In Matthew 16 we have an intriguing interview between Jesus and Peter. Jesus had done the “who are you?” question in reverse. He asked the apostles, “Who do you say that I am?” Peter came up with the right answer. The Lord then said in so many words, “You’re not that smart Peter. That answer really didn’t come from you. It came from My Father.”
In this interview Jesus was telling Peter who and what Peter was, and what he was being called to be. When I had a chance to meet with Ravi Zacharias in my home, I asked him, “who is Ravi Zacharias?” He responded, “I think what really matters is how our Lord would answer that question.” In this interview with Peter, Jesus answered that question for him.
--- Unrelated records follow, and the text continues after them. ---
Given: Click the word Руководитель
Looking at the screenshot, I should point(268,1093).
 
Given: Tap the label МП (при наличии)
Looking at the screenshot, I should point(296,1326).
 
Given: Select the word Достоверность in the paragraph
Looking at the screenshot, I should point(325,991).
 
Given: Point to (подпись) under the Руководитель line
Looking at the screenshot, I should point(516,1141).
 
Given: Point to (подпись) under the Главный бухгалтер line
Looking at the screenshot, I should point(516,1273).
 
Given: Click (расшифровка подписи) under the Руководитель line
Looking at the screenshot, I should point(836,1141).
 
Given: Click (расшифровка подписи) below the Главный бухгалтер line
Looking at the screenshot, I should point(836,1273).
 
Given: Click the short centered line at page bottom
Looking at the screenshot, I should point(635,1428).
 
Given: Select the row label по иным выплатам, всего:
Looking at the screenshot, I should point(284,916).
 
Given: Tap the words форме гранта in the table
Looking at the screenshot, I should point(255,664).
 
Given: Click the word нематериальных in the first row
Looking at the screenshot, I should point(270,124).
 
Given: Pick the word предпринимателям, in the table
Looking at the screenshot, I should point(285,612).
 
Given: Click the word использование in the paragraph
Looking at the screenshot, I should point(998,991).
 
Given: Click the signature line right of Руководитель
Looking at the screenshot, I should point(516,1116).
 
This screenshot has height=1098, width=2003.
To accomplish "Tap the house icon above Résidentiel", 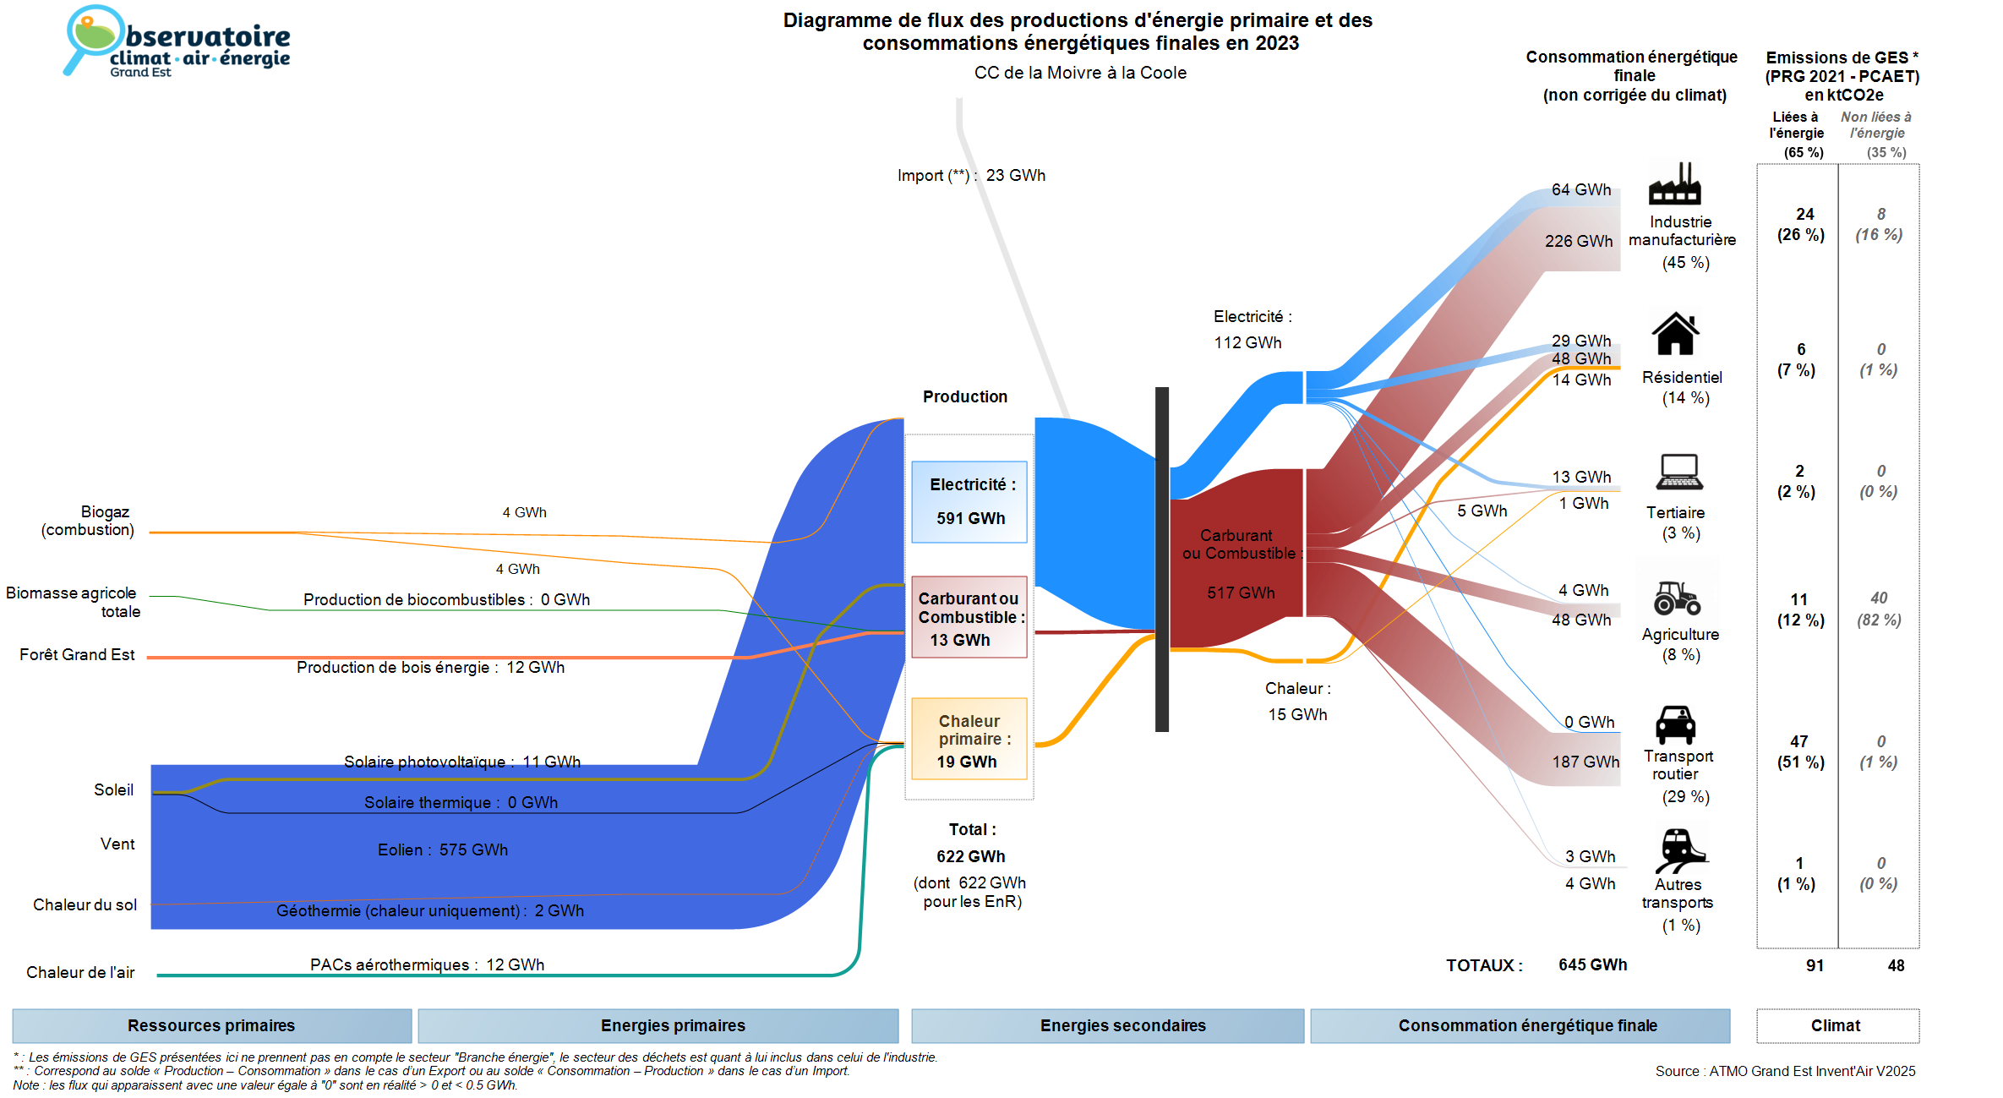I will pyautogui.click(x=1675, y=334).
In the Gospels Peter’s life is recorded like an unstable spiritual roller coaster. But after Jesus called Peter a ‘rock’ for three years, and after Peter experienced Pentecost, we read in Acts that this unstable man became the rock-like, stable leader of the New Testament Church. When you read the Gospels and Acts, you realize Jesus was convincing Peter of what he could become because he had come to know his Lord and Savior.
Do you hear the voice of the Christ Who lives in your heart trying to give you His answer to this question, “What are you?” Is He making you know what you can become and do for Him since He has made you a new creation? Is He making you know what He can equip you to become as He is calling you and revealing what He wants you to be and do for him?